The “fact” tweet was part of our Trend Watch feature, which we've been running since 2010. When a lot of people are looking up a word at a rate higher than usual, in a way that's related to an event, we share that trend and try to add some additional information on the word's meaning and how it was used. Four people were involved in writing and editing the “fact” article, and none of us felt like we shouldn’t report the story — choosing not to report that trend would have been much more political than continuing as we always have. If you don't believe that words matter, why are you consulting a dictionary?

Lauren Katz

How would you describe that overall tone of the account?

Lauren Naturale

It reflects the personalities of the people who work here: wildly enthusiastic about language, jokey, friendly, but nobody’s fool.

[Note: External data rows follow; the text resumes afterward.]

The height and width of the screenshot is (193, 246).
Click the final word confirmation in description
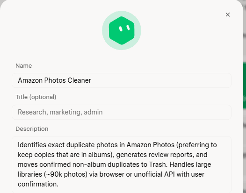[38, 184]
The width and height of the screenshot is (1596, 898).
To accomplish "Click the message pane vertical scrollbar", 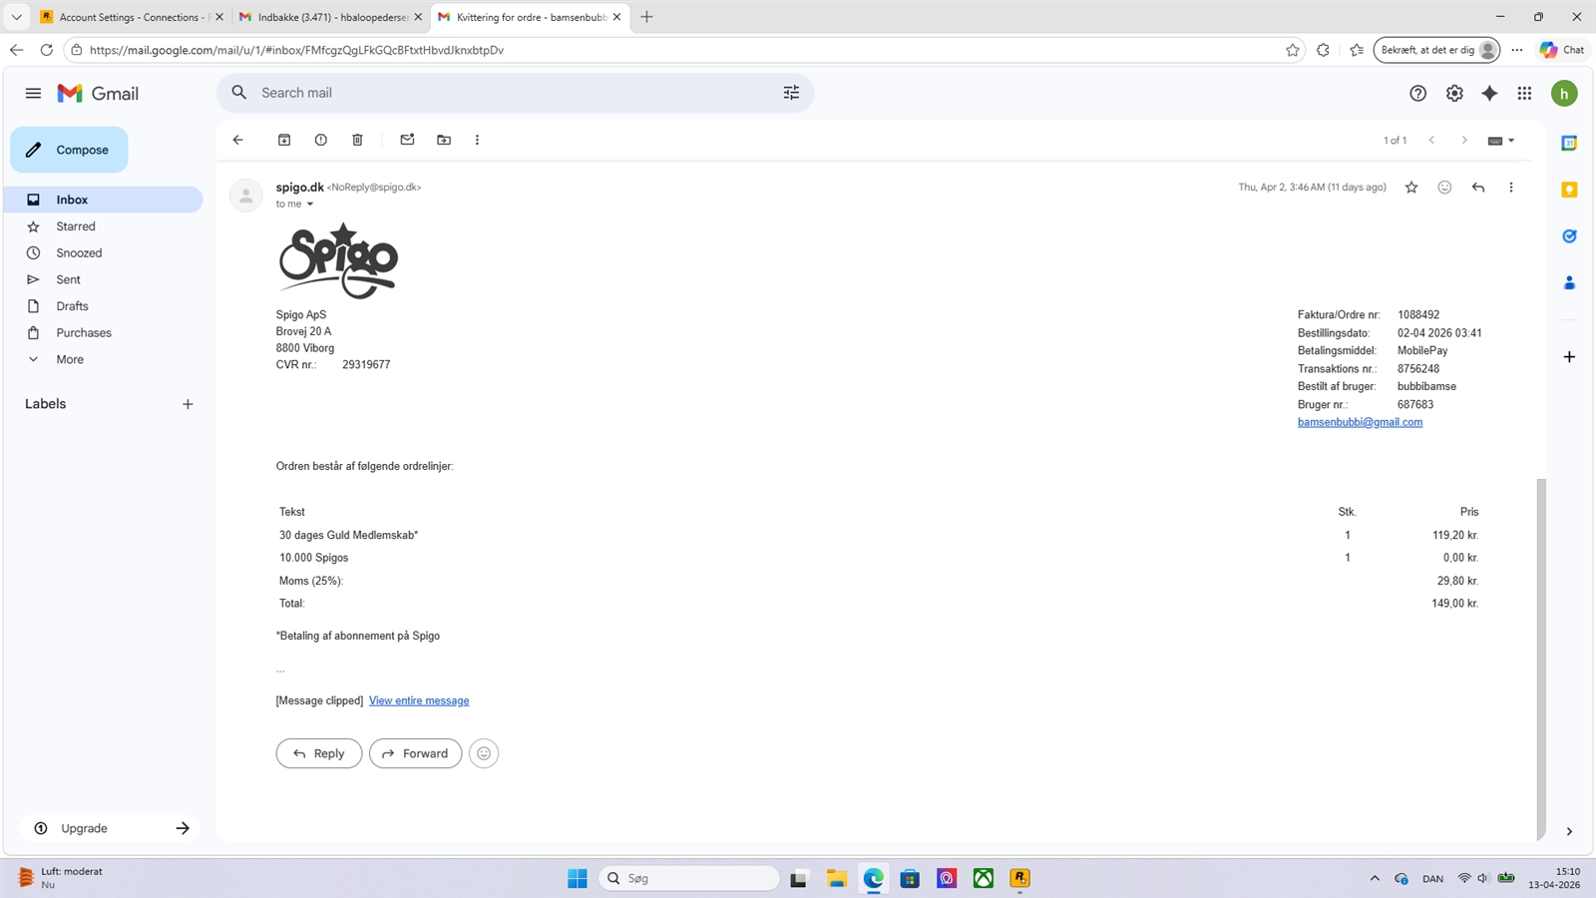I will pyautogui.click(x=1541, y=649).
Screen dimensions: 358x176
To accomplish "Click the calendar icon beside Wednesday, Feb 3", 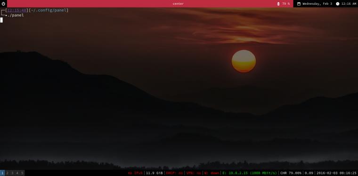I will pos(299,4).

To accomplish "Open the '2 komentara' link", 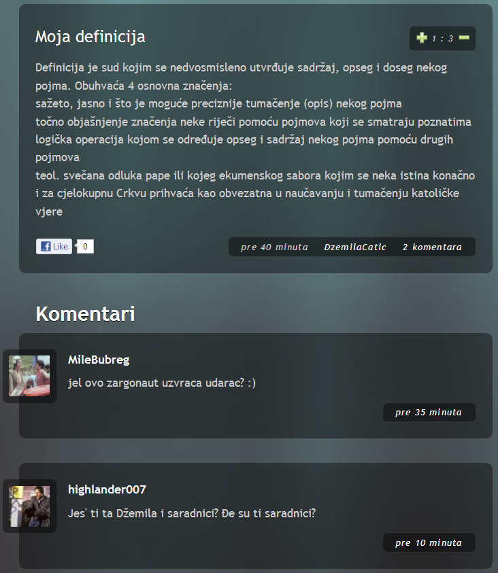I will pos(432,247).
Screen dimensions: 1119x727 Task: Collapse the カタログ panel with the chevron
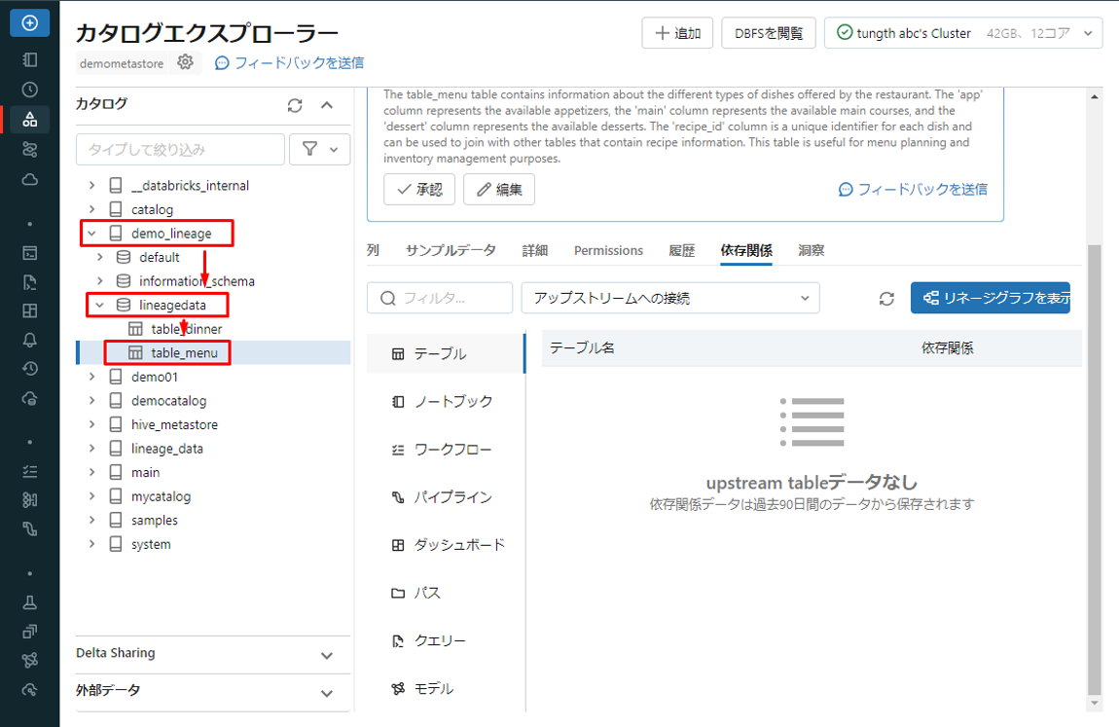[327, 105]
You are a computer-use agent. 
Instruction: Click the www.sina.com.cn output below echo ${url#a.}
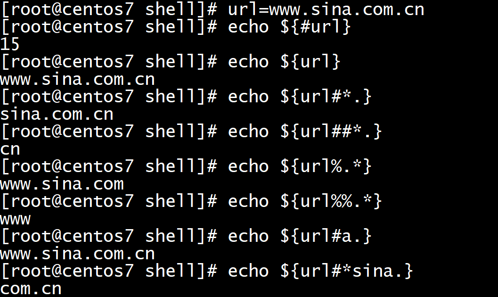click(77, 254)
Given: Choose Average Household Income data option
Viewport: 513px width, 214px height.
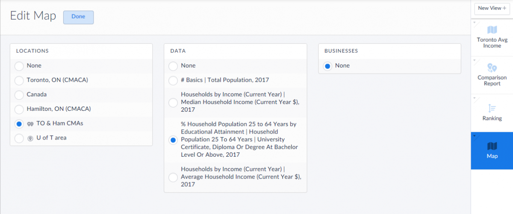Looking at the screenshot, I should tap(173, 177).
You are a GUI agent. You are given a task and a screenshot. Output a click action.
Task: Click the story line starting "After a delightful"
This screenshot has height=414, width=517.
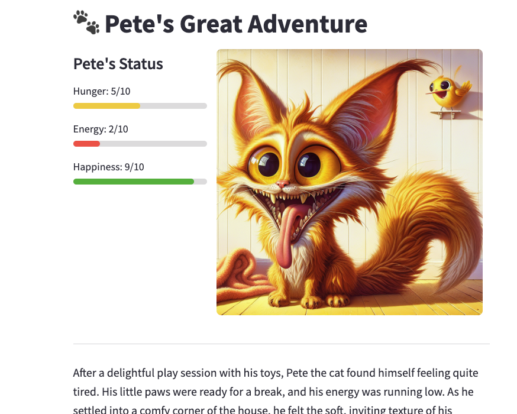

There’s also a kind of egalitarianism-without-anti-intellectualism which has been part of Merriam-Webster’s identity since before Twitter was invented. That’s the idea that the editors here have specialized knowledge and training — they’re experts — but they know that it’s their job to be experts and that it doesn’t make them better than people in other fields, who know all kinds of things we don’t know. Smart people are curious about the world, and smart people are curious about the other people who live in that world. Our Twitter reflects that attitude.

Lauren Katz

And how would you describe the dictionary’s audience on Twitter?

Lauren Naturale

The account is for everyone, because the English language is for everyone. Period. We’d like to cheerfully kill till it’s dead the idea that everyone knows what a word nerd looks like. The best days are when you see people from a variety of backgrounds, who probably disagree on all sorts of things, coming together to exchange knowledge or geek out on some aspect of language. That doesn’t always happen, but it’s exciting when it does.

Lauren Katz

I like the goal of getting people excited about language. With that in mind, what’s the process of sending a tweet on your end?

Lauren Naturale

English is weird, and random, and illogical — but it’s mostly taught as a set of rules, and some of those rules aren’t even true. Few, if any, usage guides object to the use of done to mean finished, but plenty of people will correct you if you make this “mistake.” The more you learn about language, the more obvious it is that English is constantly changing and that even the rules you really should follow don’t make a lot of sense. Those complexities make English more interesting, not less. So everything we post to Twitter has to answer the question, “How can we show people how interesting English really is?”

We also offer commentary on words in a way that’s relevant to what’s actually going on in people’s lives. So a lot of what we post is determined by what words are in the news and what’s being looked up on a specific day.

Lauren Katz

As someone who works on an engagement team, I know how much effort can go into social posts. Is there a tweet that you or your team is most proud of?

Lauren Naturale

I love this poetry thread that emerged the day after the election. The country felt very divided, and it seemed like the right time to create a space for people to share art with each other. The thread kept going for about a week, and the poems ranged from the incredibly famous to the less well-known to “this is by a friend of mine.”

And my boss started an epic emoji thread before I was hired that still might be one of the best things we’ve ever done.